● **Exercises to complete**
- A) Using the wheelie thread below, answer these questions, marking each answer (i), (ii) or (iii) like the question it answers:
(i) Which direction do the original poster's wheelies lean?
(ii) What is Thehemiman's record distance for riding a wheelie?
(iii) What does the original poster lack that would let them post a video?
- B) Duplicate word for word the part of the wheelie thread below that falls between "thanks guys! Tomorrow" and "explain with text...", inclusive.

# Wheelies pull to one side...?



## 550 (Jul 26, 2009)

Ok so I;m getting the bike up with ease finally, but 9 times out of 10 they "lean" to the right (as if the bike was falling over)


Is it something with my elbows on the pull up, or my knees, or wtf is my problem hahaha.


Thanks in advance!!

-Joe


----------



## mcelhinneym (Aug 8, 2009)

I would think that you're using your upper body strength unevenly. 

How drastic is the pulling? ie, just a bit or is it turning your direction, etc, etc.


----------



## Mudguard (Apr 14, 2009)

Steer with your hips and the single most important thing. Look as far ahead as possible, not down at your front wheel.


----------



## asheck (Jun 9, 2009)

You sound like my buddy, everytime I wheely by him. No help from me, I'll just point and laugh  I really think it will just be doing it enough for your body to work it out on it's own. There's alot of physics going on in a good wheely, more then my little brain can really think about while I'm doing. I'm lucky if I remember to pull the brake before I go over.


----------



## 550 (Jul 26, 2009)

It is pretty drastic (like the bike basically falls over. haha)

One thing I know I'm doing after hearing you say it is look far ahead. I'm 100% looking at my wheel ... I'll work on that tomorrow.

I can definitely see my progression, I figure it is a body memory type thing.

thanks guys! Tomorrow I shall look ahead... hopefully toward the future haha


----------



## Thehemiman (Apr 3, 2009)

Make sure your stem/bars are properly aligned with the front tire and your rear tire is inflated properly. Too much psi will make it hard to balance and to little psi will do the same. 

If you have a camera take a video and post it up. It could be something simple thats hard to explain with text...


----------



## 550 (Jul 26, 2009)

I have a camera, but no cable for the PC. figures... haha

I will check tire pressure and the bars too. I think there could be some underinflation on the rear tire.


----------



## Thehemiman (Apr 3, 2009)

Yeah, It doesn't seem like it would matter but having the rear tire pumped up enough so that the sidewalls don't flex is key. I can ride wheelies for quite some distance (record is 1.7 miles ) but if the tires are too soft i can go 5 feet max. I noticed that when i put too much air in it has the same effect. The contact patch of the tire is narrower and is harder to balance.


----------



## 550 (Jul 26, 2009)

This is good info... hopefully the rain stops when I get home. But I think along with messed up body motion and the rear tire there could be a little help haha. Thanks!

And 1.7 miles is SICK!


----------



## 550 (Jul 26, 2009)

Well in the quest to really hit these hard, I ended up on my back... and the bike ended up riding me. Kind of ironic.

● **Dataset section**
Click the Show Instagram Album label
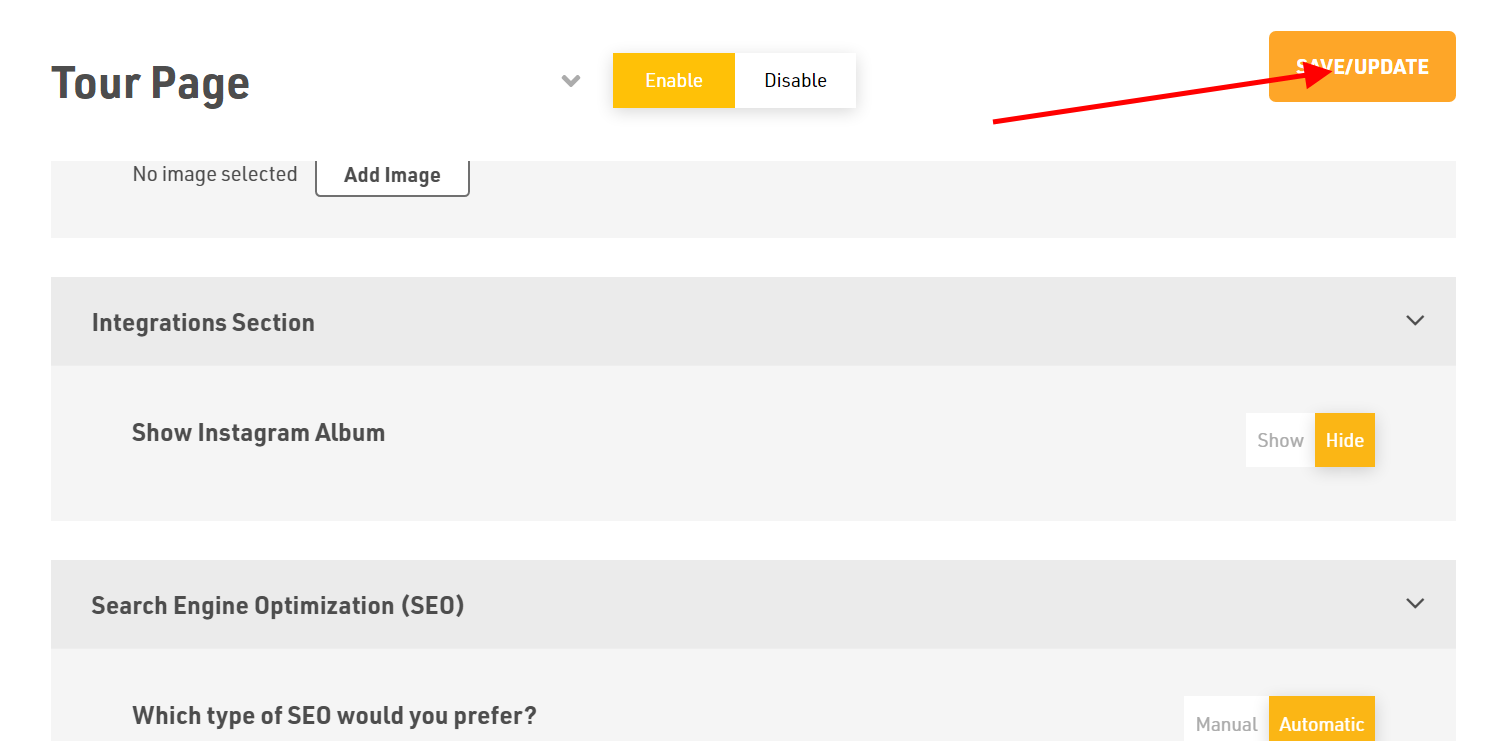 tap(258, 433)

● **Results for the exercise**
- A)
(i) To the right.
(ii) 1.7 miles.
(iii) A cable for the PC.

- B)
thanks guys! Tomorrow I shall look ahead... hopefully toward the future haha


----------



## Thehemiman (Apr 3, 2009)

Make sure your stem/bars are properly aligned with the front tire and your rear tire is inflated properly. Too much psi will make it hard to balance and to little psi will do the same. 

If you have a camera take a video and post it up. It could be something simple thats hard to explain with text...